How do I choose my wardrobe to not fulfill the stereotype of my people but also be genuine to my own self? If everything I do is a representation of all people that look like me, what do I wear, how do I talk, how do I act? What can I do to not be stared at every time I enter a room, or anytime my class mentions anything about Africa, Dr. Martin Luther King, Jr. or Black History?
Do they assume I speak a different language? How do I both identify with those of my own race but also distance myself from the stereotypes aligned with people that look like me? Are people looking at me because it’s the first day of school or because they have never seen anyone who looks like me in-person before? Should I go by a nickname so the teacher and the other students don’t butcher my real name?

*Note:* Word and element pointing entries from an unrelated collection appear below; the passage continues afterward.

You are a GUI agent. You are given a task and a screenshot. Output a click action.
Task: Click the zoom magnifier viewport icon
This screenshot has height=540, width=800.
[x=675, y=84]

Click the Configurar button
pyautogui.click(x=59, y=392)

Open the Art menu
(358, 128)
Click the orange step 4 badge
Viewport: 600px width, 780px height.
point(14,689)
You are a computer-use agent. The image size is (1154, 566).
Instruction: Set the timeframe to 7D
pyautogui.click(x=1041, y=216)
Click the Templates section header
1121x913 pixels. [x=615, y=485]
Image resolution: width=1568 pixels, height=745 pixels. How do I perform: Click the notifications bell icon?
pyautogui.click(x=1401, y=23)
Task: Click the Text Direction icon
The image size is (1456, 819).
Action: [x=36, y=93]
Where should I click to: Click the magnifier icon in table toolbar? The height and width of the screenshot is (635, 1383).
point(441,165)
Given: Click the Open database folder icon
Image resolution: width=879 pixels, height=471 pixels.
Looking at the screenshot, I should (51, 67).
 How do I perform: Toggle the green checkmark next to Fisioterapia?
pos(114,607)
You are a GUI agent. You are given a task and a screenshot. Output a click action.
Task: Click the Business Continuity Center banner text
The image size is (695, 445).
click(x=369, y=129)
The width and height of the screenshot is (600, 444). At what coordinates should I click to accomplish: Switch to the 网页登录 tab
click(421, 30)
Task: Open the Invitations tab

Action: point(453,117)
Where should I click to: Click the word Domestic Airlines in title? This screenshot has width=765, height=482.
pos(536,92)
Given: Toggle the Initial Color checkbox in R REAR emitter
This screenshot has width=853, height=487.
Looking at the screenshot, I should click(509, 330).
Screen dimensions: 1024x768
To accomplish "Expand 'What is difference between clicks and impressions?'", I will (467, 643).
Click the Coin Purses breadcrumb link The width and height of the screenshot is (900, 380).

Can I tell them I like a certain sport not associated with my race, or would they think I am not authentic enough? What about music? Environments that create thoughts like these are often times unintentional and do not affect every student in the same way. Nonetheless, the situation is real and creates an uncomfortable tension.
This leads me to both my answer and the main point of this editorial. Offices like the Multicultural, Gender, & Women’s Center and Black Greek organizations exist to help historically marginalized group of students function in an environment where they have to ask themselves questions like the ones above and countless others on a regular basis.
For this reason, it is a major issue when the university decides to “restructure” support offices without working with the students whom those offices are designed to serve. It is a major issue when university policies do not support the executive expert on diversity and inclusion. That is why people “feel some type of way” when a comment during a class discussion suggests reverse racism is equally present as traditional racism because minority students gain “special privileges” for being students of color.
That is one of many reasons students protested the roundabout exclusion of a certain group of people from a largely used community asset on university premises. How can we consider ourselves living in solidarity with others if our attitudes and policies do not support the mission statement’s “inclusive environment”?
Reexamine the way you look at diversity and stand with initiatives designed to make Xavier a more inclusive environment. Disclaimer: All views are my own and in no way represent the views of all the other students of color on campus.
Chuma Nnawulezi is a junior from Omaha, Neb., in the Philosophy, Politics & the Public program.